Top Performing Submarkets in Each Large Market This Cycle

As the nation’s apartment market has enjoyed the upswing of the current economic cycle, an interesting pattern has emerged. Pieces of the market that don’t usually enjoy the spotlight are now stepping into it. Unexpected markets are pulling ahead of the traditional outperformers, typically lagging product classes are leading the way, and underestimated employment sectors are booming. It’s perhaps unsurprising, then, that unexpected submarkets emerged as rent growth leaders in their respective markets during the past eight years.

RealPage examined 671 submarkets that make up the 50 largest apartment markets in the country and ranked them based on total rent growth from beginning of the cycle in 2010 through June 2018. The top-ranked submarkets in each market are identified in the map below.

 

When looking at each market’s best performing submarket by aggregate rent growth, leading neighborhoods tended to be in areas that historically underperform, with lower grade product lines, but close to more expensive areas with thriving economic cores. Most of these submarkets are suburban areas that started the cycle with more ground to gain, and generally delivered less new product than neighbors during the past eight years. Also, while rent growth in most of these submarkets started out strong in the early days of this economic cycle, operators have generally pulled back on the reins in the past two to three years.

Though only one submarket per market is identified in the map above, many of the best performing submarkets in the nation are in just six West region markets. In fact, those six markets accounted for the top 52 submarket-level performances nationally.
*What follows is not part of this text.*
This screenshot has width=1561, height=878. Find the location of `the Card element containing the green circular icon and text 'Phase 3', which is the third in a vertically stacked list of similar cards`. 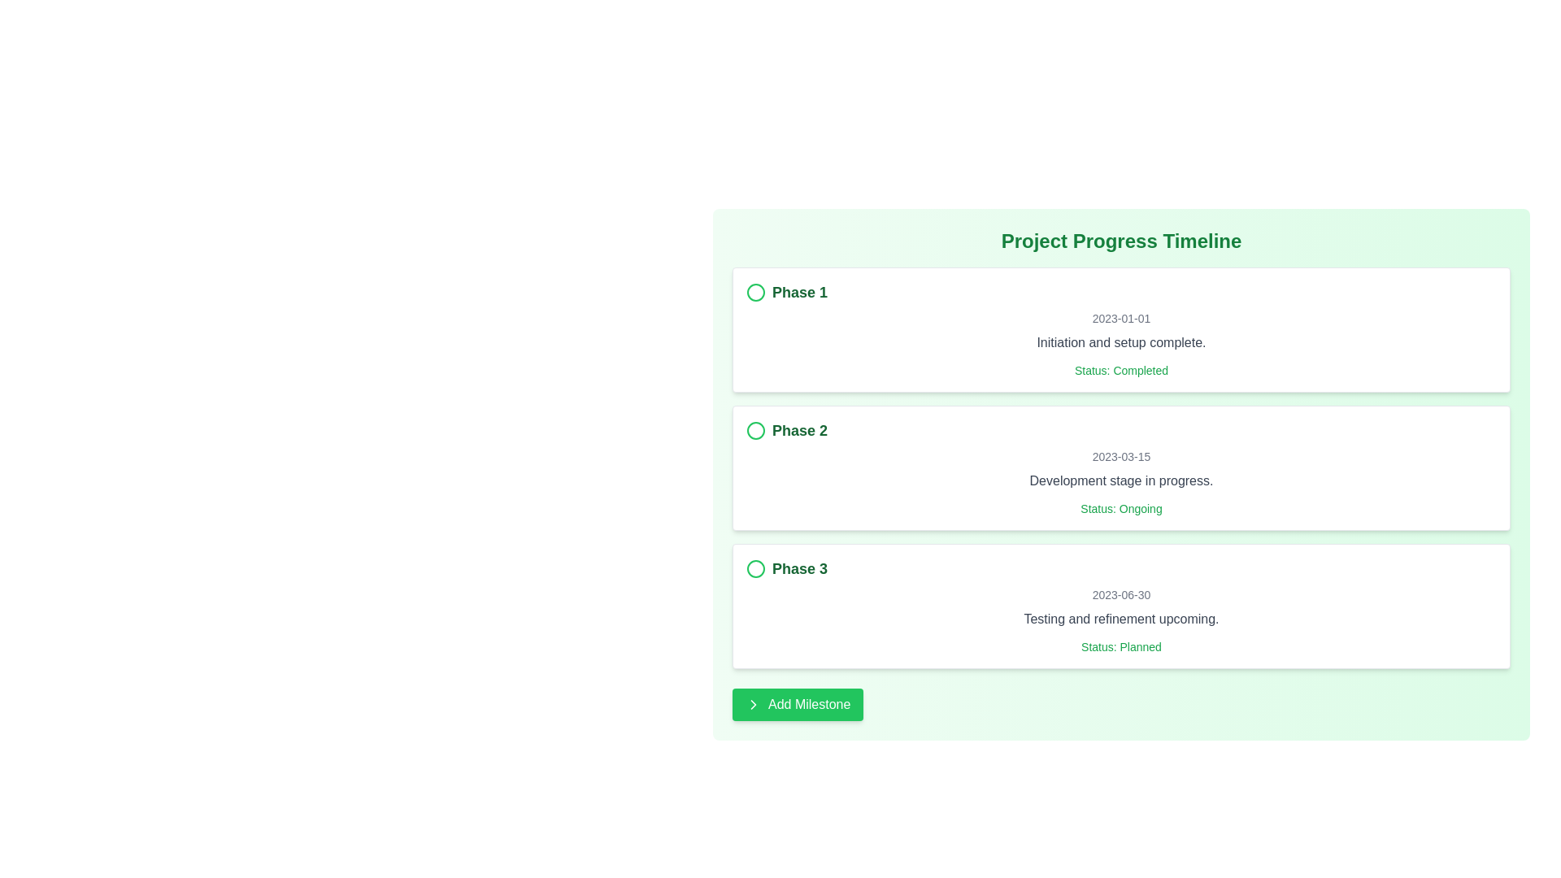

the Card element containing the green circular icon and text 'Phase 3', which is the third in a vertically stacked list of similar cards is located at coordinates (1121, 606).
Unsurprisingly, those six markets also recorded the top market-level performances in the cycle: San Jose (59.1%), Oakland (54.5%), San Francisco (53.9%), Denver (51.8%), Seattle (49.2%) and Portland (48.1%).

The first non-West region submarket to enter the list was the Atlanta suburb Roswell, whose 49.5% rent growth over the cycle was good enough for the 53rd spot in the national rankings.

Submarket-level performances ranged from only 4% growth in St. Louis City to nearly 70% growth in San Jose’s Mountain View/Palo Alto/Los Altos.

The national average rent growth over the cycle landed at 30.6% through June 2018.